Amazon’s cloud computing arm, AWS (Amazon Web Services), has unveiled a novel palm-scanning identity verification service designed for companies to authenticate individuals accessing physical premises. The introduction was made during AWS’s annual re:Invent conference held in Las Vegas this week.
Amazon One Enterprise, this new service builds upon the existing Amazon One, initially introduced in 2020 to facilitate biometric payments in Amazon’s cashierless stores. At Amazon Go outlets, customers could link their payment card to their palm print, granting access and enabling transactions by hovering their hand over a scanner.
While the technology has sparked concerns about Amazon’s handling and processing of biometric data, the company has strengthened its focus on this technology over the years. This effort includes offering incentives for customers to register their palm prints, extending the service to all Whole Foods stores in the U.S., and establishing partnerships with external retailers.
Amazon One Enterprise appears to be a natural expansion of this technology, leveraging Amazon’s position in enterprise software and dominance in cloud infrastructure. Despite the rise of remote work, companies still seek to have their employees present in physical offices occasionally. With Amazon One Enterprise, businesses can implement contactless authentication devices in various locations, such as office entrances, educational institutions, and airports.
Additionally, Amazon claims that the technology could manage access to restricted software, potentially replacing various identification methods like badges, fobs for building entry, and passwords or PINs for software access.
For organizations opting for Amazon One Enterprise, two scanning device options are available: a standalone unit that can be integrated into doorways or barriers, and a pedestal-mounted device suitable for flexible placement. To enroll in Amazon One Enterprise, employees need to use their physical badge for authentication and associate their palm print with their profile. Alternatively, if passwords or PINs are the standard authentication method for software access, individuals can link their palm print with these credentials during enrollment.

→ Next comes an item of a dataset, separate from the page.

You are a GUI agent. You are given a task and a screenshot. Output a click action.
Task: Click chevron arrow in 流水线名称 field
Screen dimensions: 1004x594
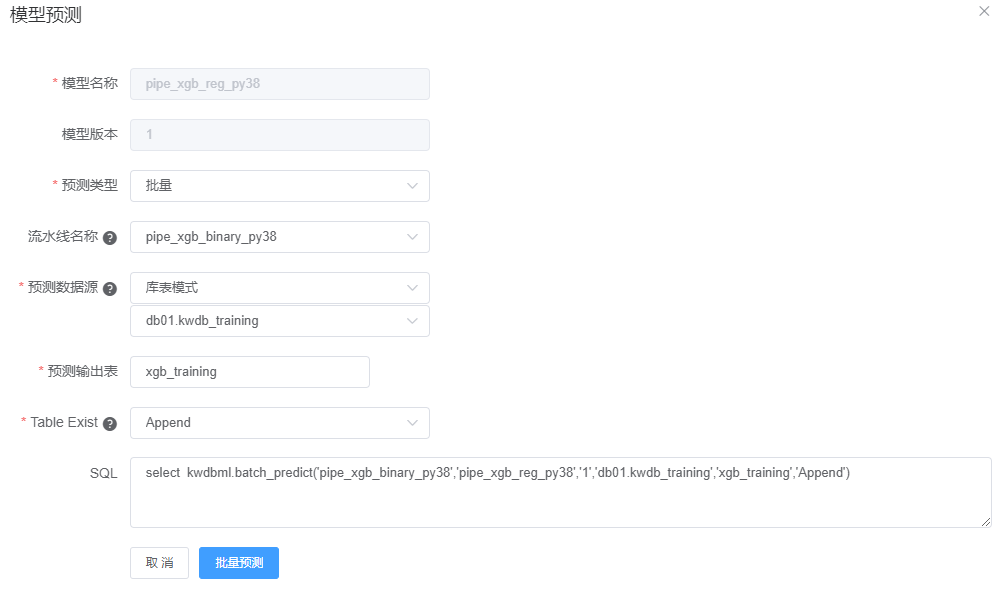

While Amazon’s new enterprise palm-scanning service is clearly based on the same technology and infrastructure as its consumer offering, the company is keen to stress that it’s distinct from the system that people use to authenticate themselves at retail stores. Enterprise-grade data privacy, and all that.
“You will not be able to use your palm to pay at a Whole Foods Market or other Amazon One-enabled locations even if you enroll at an enterprise,” the company notes in a FAQ. “This is because, with Amazon One Enterprise, we offer a private collection of palm signatures for each enterprise resulting in strong data isolation and security.”
The company says that it stores users’ palm-print and badge ID on AWS Cloud, though they can delete their biometric data through an Amazon One enrollment device similar to the one they originally used to sign up. Amazon also says that it will automatically delete users’ data if they don’t interact with an Amazon One Enterprise device for two years.
Amazon One Enterprise is available in preview for U.S. customers now.